Та лишь пожимала плечами и отворачивалась. А Ольга подходила, обнимала нежно и твердо, по-матерински, и шептала, каждый раз придумывая что — нибудь новенькое:
— Горянова, ты дебилка!
И Даринка, уже привычно попадаясь на ее любовную интонацию, хмыкала и забывала плакать.
— Пошли! Пустимся во все тяжкие! — уверенно руководила спустя мгновение Завирко, нетривиально намекая на то, что внизу уже разгоряченные посетители курорта зажигают под ритмичные напевы турецкой и всемировой попсы.
И они пускались вовсе тяжкие, танцуя, сводя с ума местное население отеля ладными фигурками и призывными телодвижениями! И новогодние праздники, размытые приятной шестнадцатиградусной анталийской погодой, сдобренные великолепным сервисом, прошли, что называется, на ура! В этом угаре трудно было чувствовать себя несчастной, и Горянова вопреки вопреки всему отогрелась, раны затянулись… Единственное, что вызвало даже не тревогу, а так, мимолетную угнетающую мысль, было то, что на откровенный искренний интерес довольно приятного во всех отношениях соотечественника, тоже приехавшего на отдых, Даринка отреагировала странно. Девушку охватил необъяснимый страх, и она, не слушая уговоров подруги, поспешила скрыться в уютной прохладе номера, провожаемая весьма удивленным взглядом красивых синих мужских глаз.
— Ты чего, Горяныч? — пыталась потом получить хоть какие — то объяснения Завирко. — Решила перейти в стан розовых? А? Если что, то я не по девочкам! Надеюсь, мне не придется прятать от тебя свое роскошное тельце? — и она сделала страшные глаза и прикрыла крестообразно в немом экзальтированном жесте роскошную грудь.
Даринка на это не ответила, потому что не знала, собственно, что ответить, а шутить почему — то не тянуло, и она просто зашвырнула в Ольку подушку.

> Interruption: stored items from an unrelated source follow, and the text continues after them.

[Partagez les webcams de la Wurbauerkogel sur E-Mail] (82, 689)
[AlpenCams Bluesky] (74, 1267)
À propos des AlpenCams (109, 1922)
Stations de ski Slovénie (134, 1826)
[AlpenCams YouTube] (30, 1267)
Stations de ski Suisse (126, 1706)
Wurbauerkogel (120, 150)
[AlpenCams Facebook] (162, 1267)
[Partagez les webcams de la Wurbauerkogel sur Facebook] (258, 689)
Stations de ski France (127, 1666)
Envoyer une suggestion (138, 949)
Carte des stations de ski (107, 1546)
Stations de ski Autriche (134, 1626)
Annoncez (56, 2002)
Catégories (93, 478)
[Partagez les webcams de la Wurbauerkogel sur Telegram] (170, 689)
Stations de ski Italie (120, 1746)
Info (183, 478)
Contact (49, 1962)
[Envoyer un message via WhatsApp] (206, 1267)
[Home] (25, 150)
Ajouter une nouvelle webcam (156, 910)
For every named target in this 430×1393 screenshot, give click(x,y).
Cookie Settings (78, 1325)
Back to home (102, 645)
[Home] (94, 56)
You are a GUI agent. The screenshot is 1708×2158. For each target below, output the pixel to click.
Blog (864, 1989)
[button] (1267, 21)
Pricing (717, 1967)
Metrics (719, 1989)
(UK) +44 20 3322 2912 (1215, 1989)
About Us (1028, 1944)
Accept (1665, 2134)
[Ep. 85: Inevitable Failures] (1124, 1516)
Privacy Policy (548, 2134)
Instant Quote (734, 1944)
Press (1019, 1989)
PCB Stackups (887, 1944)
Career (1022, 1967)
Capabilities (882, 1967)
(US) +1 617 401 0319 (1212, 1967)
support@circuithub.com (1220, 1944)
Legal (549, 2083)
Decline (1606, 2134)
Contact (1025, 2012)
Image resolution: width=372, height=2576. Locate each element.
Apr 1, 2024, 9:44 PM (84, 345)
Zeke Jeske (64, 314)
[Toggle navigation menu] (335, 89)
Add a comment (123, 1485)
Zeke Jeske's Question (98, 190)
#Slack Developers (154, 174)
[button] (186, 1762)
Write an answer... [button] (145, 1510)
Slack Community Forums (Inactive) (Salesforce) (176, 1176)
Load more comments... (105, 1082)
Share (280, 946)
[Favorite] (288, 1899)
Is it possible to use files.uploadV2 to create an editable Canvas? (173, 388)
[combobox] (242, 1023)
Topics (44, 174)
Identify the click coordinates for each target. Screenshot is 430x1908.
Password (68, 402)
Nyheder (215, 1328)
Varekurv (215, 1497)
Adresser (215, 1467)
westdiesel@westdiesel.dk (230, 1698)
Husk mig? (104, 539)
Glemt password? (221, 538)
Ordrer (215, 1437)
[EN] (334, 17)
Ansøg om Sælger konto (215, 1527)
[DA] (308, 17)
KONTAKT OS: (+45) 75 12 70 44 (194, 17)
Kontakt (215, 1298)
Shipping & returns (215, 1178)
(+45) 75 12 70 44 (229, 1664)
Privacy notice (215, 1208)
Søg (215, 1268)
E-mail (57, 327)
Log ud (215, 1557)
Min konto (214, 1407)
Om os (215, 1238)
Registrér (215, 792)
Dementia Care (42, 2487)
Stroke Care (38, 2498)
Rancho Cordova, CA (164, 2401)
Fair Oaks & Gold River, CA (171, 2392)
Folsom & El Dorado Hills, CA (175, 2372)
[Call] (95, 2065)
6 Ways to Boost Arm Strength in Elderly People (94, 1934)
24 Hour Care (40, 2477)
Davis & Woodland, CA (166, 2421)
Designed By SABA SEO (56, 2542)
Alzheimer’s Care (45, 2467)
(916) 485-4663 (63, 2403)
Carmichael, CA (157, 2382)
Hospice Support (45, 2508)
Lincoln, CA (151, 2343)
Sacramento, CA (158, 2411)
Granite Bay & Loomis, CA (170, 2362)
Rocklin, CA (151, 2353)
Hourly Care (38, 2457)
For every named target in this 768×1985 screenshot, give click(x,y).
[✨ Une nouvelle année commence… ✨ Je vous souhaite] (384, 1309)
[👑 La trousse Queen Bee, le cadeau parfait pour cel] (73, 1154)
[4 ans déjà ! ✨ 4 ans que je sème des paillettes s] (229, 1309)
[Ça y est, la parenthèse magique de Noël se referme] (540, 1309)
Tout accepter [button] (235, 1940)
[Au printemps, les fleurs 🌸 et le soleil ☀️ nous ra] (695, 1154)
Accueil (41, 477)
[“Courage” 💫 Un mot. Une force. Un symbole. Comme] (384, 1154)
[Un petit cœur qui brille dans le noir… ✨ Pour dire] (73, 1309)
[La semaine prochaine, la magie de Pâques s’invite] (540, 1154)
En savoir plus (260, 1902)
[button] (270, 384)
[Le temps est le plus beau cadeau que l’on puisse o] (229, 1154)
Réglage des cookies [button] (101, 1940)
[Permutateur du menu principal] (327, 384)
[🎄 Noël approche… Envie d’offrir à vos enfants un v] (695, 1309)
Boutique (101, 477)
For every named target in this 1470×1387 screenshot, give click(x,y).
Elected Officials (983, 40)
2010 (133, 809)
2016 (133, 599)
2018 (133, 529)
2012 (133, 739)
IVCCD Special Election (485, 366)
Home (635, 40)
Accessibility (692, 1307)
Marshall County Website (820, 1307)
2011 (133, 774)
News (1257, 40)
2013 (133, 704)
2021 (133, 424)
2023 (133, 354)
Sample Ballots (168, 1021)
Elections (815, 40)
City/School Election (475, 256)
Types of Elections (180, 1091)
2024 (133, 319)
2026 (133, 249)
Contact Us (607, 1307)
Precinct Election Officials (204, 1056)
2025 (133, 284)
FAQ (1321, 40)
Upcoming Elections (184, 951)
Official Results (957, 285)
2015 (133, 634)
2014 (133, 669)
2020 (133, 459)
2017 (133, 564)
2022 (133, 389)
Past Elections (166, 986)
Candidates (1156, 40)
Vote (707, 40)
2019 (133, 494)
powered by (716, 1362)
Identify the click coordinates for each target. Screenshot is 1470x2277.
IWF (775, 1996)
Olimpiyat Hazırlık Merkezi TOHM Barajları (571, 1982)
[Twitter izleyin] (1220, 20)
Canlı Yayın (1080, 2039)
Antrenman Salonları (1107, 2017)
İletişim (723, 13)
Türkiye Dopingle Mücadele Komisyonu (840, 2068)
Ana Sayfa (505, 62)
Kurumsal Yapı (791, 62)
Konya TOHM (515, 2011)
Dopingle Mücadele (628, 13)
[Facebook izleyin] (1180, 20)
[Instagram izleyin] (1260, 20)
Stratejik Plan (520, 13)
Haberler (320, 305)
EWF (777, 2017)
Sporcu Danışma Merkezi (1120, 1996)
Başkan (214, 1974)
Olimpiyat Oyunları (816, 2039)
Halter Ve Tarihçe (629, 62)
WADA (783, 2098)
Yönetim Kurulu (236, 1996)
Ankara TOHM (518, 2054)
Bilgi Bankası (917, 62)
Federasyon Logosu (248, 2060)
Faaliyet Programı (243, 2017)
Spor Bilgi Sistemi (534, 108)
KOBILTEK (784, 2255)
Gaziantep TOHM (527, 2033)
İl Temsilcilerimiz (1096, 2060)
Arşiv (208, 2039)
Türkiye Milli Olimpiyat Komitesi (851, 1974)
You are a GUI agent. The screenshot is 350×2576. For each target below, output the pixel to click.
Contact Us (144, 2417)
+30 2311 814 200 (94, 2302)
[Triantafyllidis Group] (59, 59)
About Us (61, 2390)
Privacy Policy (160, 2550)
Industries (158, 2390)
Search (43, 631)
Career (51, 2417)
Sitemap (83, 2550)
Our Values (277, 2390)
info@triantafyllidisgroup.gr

— Поняла! — кивнула та, мгновенно отсылая синтепоновый комок обратно и попадая подруге в лицо. — Временная женская нетрудоспособность принимается! Пойду тогда вместо тебя и чуть — чуть поизменяю мужу, так, чисто платонически, а то когда еще почувствуешь себя молодой, красивой и без свекрови! — и Завирко ретировалась, впервые с их приезда оставляя Горянову в одиночестве… Все — таки Олька действительно чувствовала Даринку лучше других…
И вернулась она в номер вовремя, ровно через полчаса, минуты за две, когда на Горянову попыталась наплыть тяжелыми волнами хандра… Слава Богу, Олька была на страже! И хандра пошла турецким лесом…
А сейчас в Воронеже Горяновой даже не верилось, что они расстались с Завирко каких — нибудь три часа назад в Московском аэропорту под завывание непотопляемых слов «забирай меня скорей, уноси за сто морей».
— Я по тебе скучать буду… — попыталась взгрустнуть Горянова.
— Не будешь! — тут же фыркнула Завирко. — У тебя проект Мамелова по субботам, забыла? Еще задолбаюсь в гости тебя принимать. — И чмокнула Горянову в нос, подхватила сумку и бодро направилась к терминалу для регистрации на рейс.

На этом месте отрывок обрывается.